[EXTRACTED ENTRIES]
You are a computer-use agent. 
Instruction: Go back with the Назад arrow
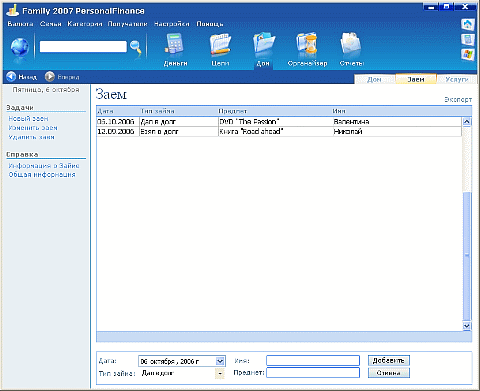[x=11, y=77]
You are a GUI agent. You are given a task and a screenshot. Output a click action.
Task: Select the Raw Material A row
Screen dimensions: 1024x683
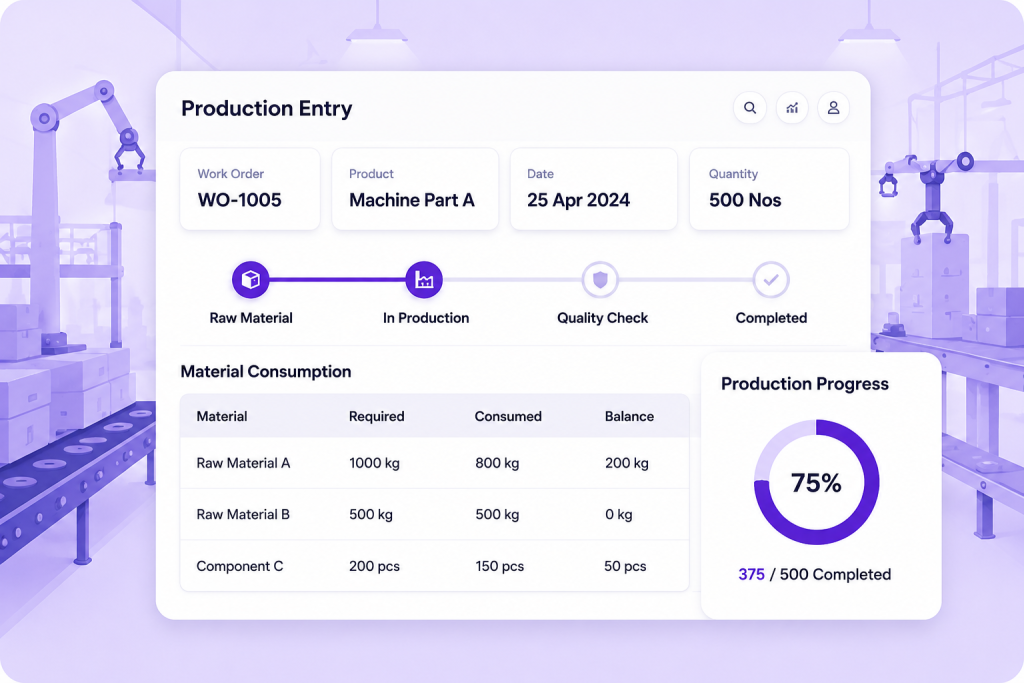pos(435,463)
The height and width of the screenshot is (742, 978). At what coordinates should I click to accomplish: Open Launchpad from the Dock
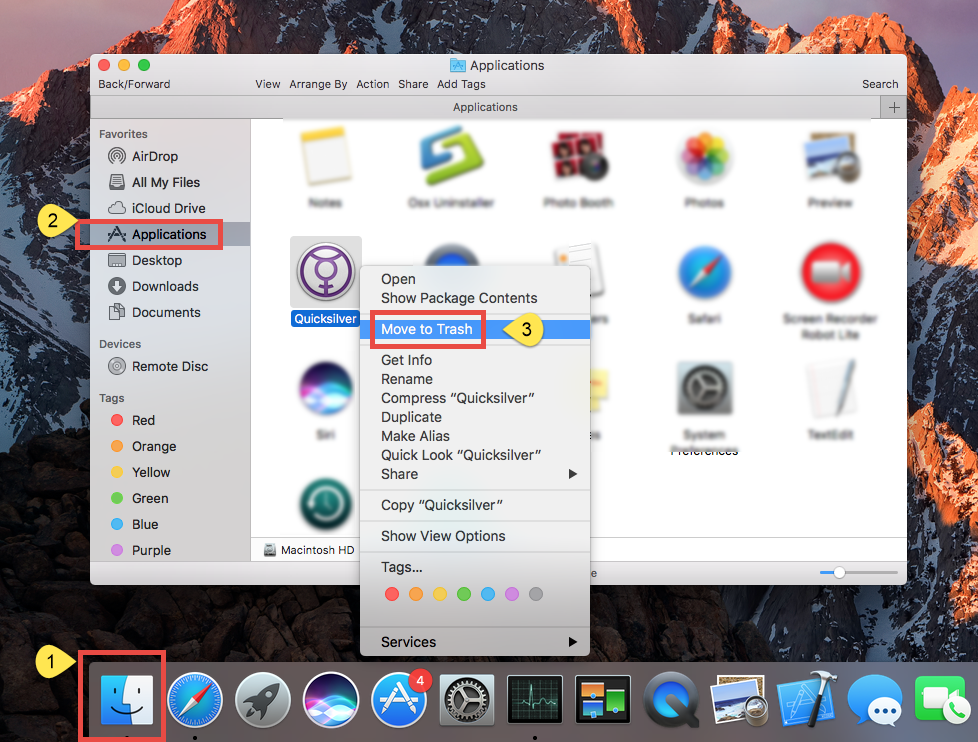(262, 700)
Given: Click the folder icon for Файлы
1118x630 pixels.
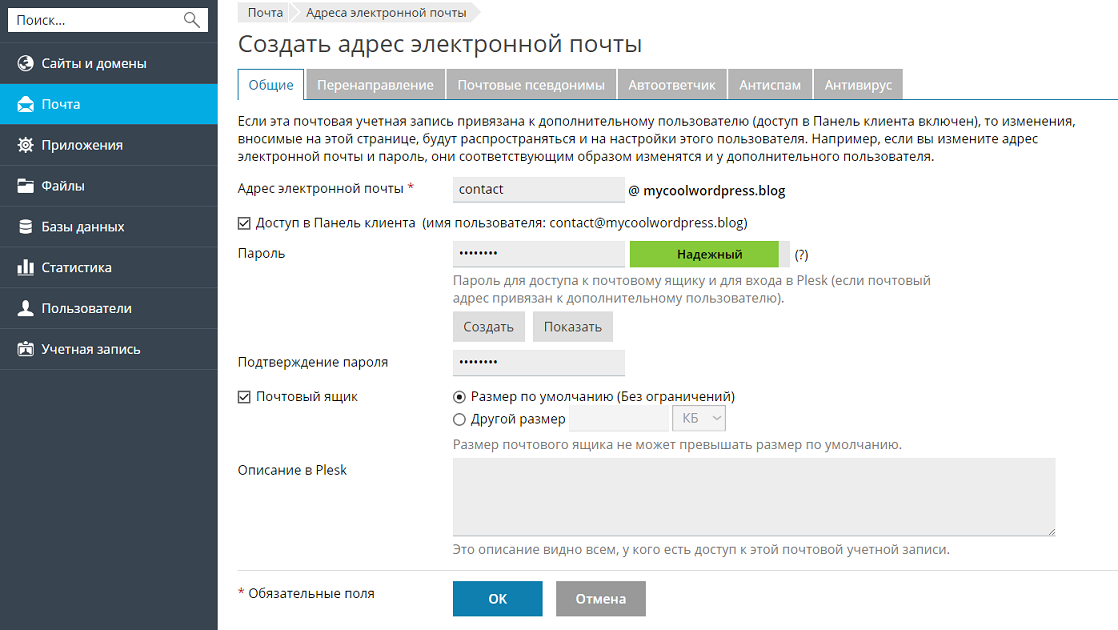Looking at the screenshot, I should click(26, 186).
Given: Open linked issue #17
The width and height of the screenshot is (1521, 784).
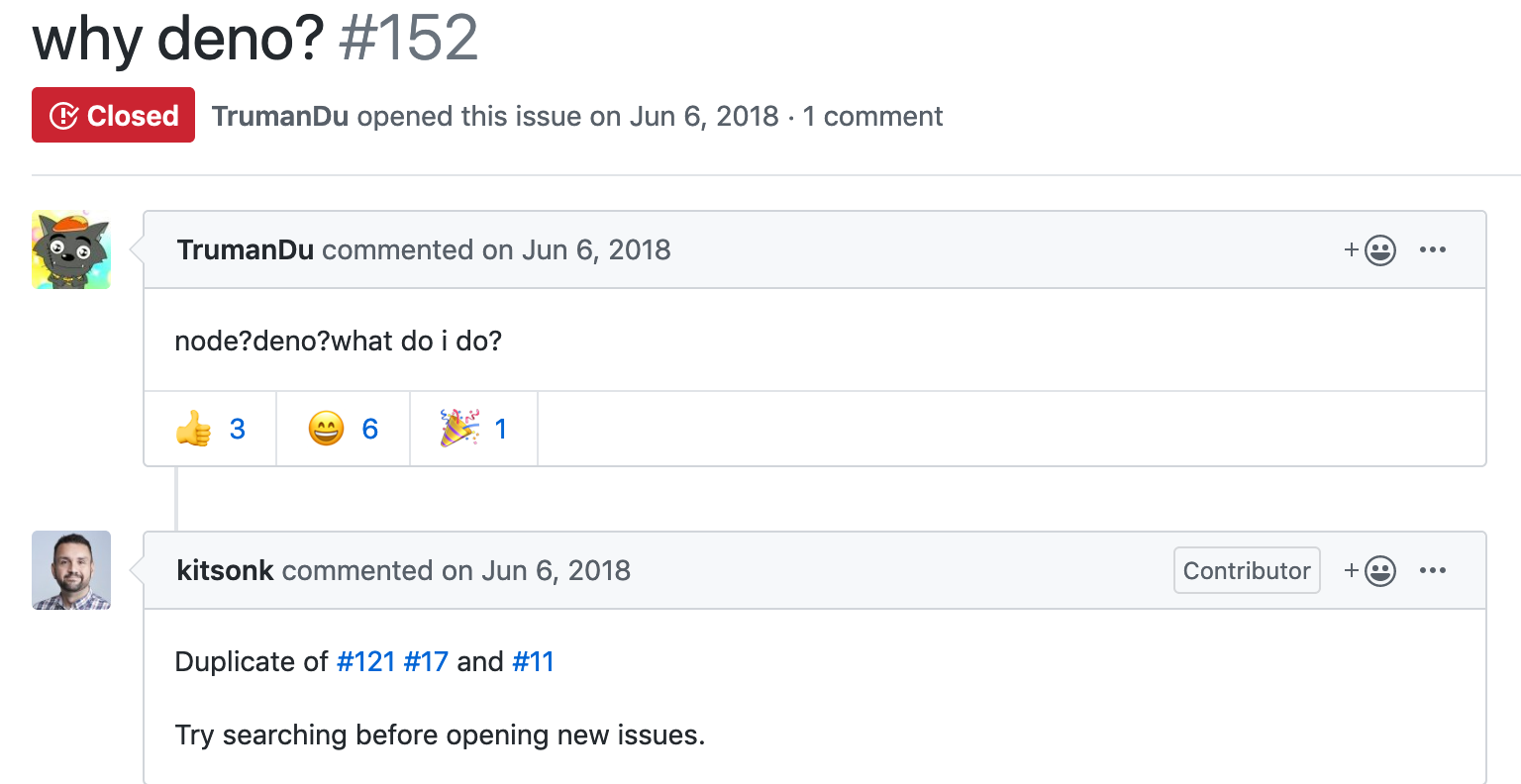Looking at the screenshot, I should pos(426,661).
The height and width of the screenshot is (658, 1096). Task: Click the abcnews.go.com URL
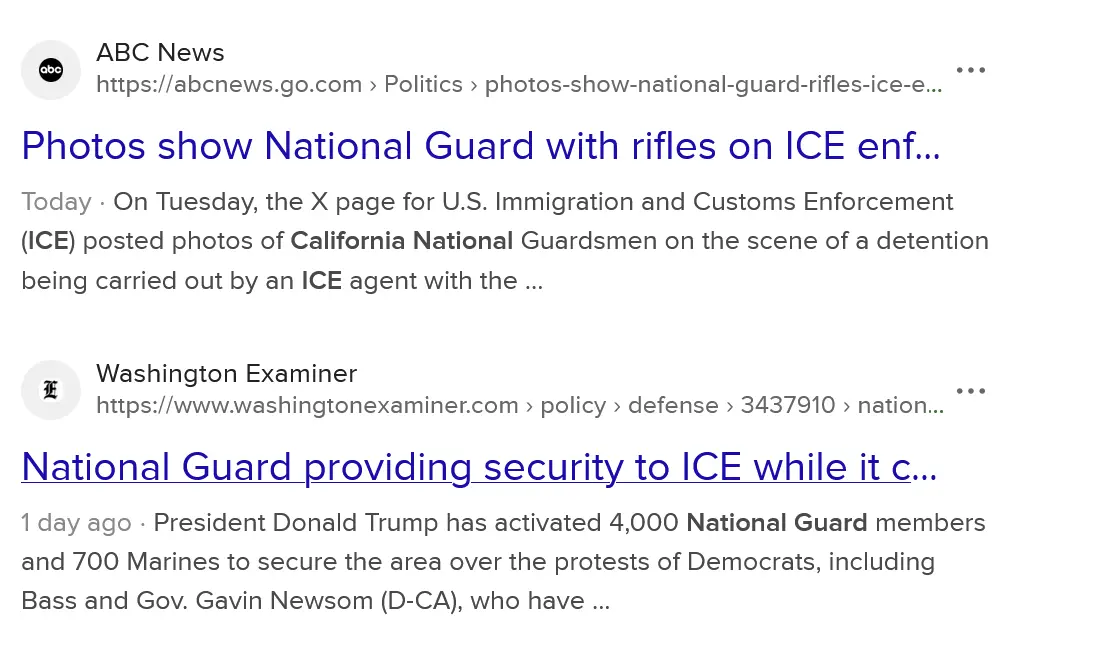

[WORK TO COMPLETE]
Quote all of the data above word for word, leaving out the pictures.

[OUTPUT BELOW]
You are a computer-use agent. 
Instruction: Go back with the Назад arrow
[x=11, y=77]
You are a GUI agent. You are given a task and a screenshot. Output a click action.
Task: Select the Raw Material A row
Screen dimensions: 1024x683
pos(435,463)
The height and width of the screenshot is (742, 978). At what coordinates should I click to accomplish: Open Launchpad from the Dock
(262, 700)
Given: Click the folder icon for Файлы
1118x630 pixels.
Looking at the screenshot, I should click(26, 186).
Given: Open linked issue #17
The width and height of the screenshot is (1521, 784).
Looking at the screenshot, I should pos(426,661).
The height and width of the screenshot is (658, 1096). Task: Click the abcnews.go.com URL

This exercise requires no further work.